Exercise prompt: Please count the lines below that contain the string "should", and reply with the number alone.

--- START Supplied material ---

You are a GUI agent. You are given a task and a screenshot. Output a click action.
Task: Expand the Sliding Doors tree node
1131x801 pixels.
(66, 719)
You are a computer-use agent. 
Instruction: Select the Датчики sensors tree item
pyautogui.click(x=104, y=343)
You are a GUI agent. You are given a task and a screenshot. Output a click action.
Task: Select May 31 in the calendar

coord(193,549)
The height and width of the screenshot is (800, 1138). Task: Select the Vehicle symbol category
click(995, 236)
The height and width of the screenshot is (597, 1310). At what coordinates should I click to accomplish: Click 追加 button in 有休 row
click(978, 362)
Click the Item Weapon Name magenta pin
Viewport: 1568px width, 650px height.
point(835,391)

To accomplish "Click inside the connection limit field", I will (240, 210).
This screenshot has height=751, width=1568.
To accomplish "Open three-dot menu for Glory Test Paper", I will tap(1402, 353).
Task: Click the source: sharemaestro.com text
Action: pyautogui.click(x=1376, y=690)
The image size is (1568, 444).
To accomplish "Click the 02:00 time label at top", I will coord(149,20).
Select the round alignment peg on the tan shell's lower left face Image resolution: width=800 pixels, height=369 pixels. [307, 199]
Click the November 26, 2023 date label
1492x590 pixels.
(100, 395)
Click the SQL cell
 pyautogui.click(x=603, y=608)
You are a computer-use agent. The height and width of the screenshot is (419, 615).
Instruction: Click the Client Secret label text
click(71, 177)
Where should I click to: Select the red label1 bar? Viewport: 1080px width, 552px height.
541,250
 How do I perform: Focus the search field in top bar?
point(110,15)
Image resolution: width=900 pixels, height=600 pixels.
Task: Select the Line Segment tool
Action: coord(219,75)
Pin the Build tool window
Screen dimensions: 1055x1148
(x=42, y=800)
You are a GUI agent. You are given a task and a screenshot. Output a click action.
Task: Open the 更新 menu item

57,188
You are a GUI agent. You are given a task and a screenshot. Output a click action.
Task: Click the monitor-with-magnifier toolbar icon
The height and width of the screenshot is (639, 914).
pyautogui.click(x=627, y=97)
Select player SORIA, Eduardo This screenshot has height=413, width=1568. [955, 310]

--- END Supplied material ---

Answer in full: 2